Jacobs clears up much about the Obama/Dunham marriage: for instance why there were no witnesses- it took place on an elopement to Maui. It also is now clear that Obama and Dunham never lived together after they married in February. Some news stories try to claim there is a cottage where Obama/Dunham lived together in the first year, but it is clear that Dunham never left her parents' home. Prior to meeting Dunham, Obama had been warned by the University over his assertive pursuit of women on campus. Dunham comes off as extremely gullible- she told a friend after she was at the University of Washington that Obama was going to graduate, go to Harvard and when he was accepted she was supposed to go ahead to Massachusetts and prepare a home for them. That obviously never happened, in fact she would not see Barack Sr. for almost another 10 years.
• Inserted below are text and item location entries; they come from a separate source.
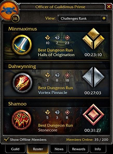Select the Roster tab

38,149
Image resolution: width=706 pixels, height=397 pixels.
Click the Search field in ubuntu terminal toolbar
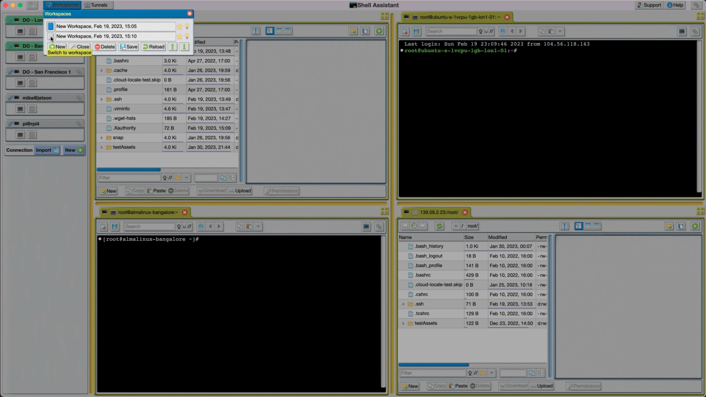coord(451,31)
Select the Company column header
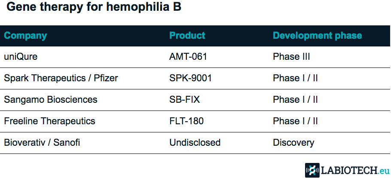391x178 pixels. point(25,36)
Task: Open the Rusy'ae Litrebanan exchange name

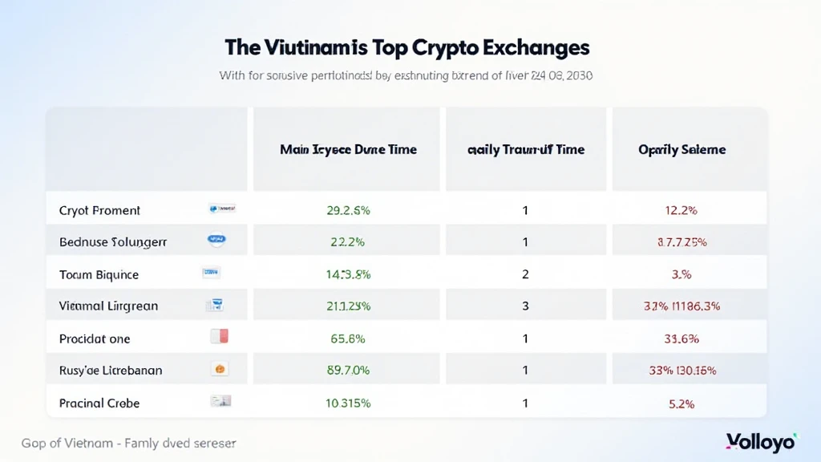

The only time she wised up that she was being played was when he mentioned in his letters his dating life at Harvard while she was left waiting for some form of financial support.

The book also provide some context for the Obama/Dunham relationship. Contrary reports that Obama was part of the JFK airlift, Jacobs demonstrates in detail that he was not and how it was he came to be excluded. Obama then went to great effort to arrange for his own foreign student program which ultimately concluded with him entering the University of Hawaii. Part of that process lead university and Immigration officials to watch him closely. He had to be politic in his behavior or he could be deported at the drop of a hat. He was extremely cagey about whether he was already married- telling different stories at different time in a way that exasperated school officials. In the case of Dunham, whom he met in Russian language class and got pregnant within a month, the picture emerges that he would have been in a very uncomfortable position if he had refused to marry the girl. The university was already on him about his womanizing- abandoning a knocked up newly arrived 18yo would probably be the last straw. Jacob's FOIA reveals Obama told the university he was going to marry Dunham but the baby up for adoption with the Salvation Army. The 'A' file notation indicates that Obama should be investigated "if he tries claim US citizenship".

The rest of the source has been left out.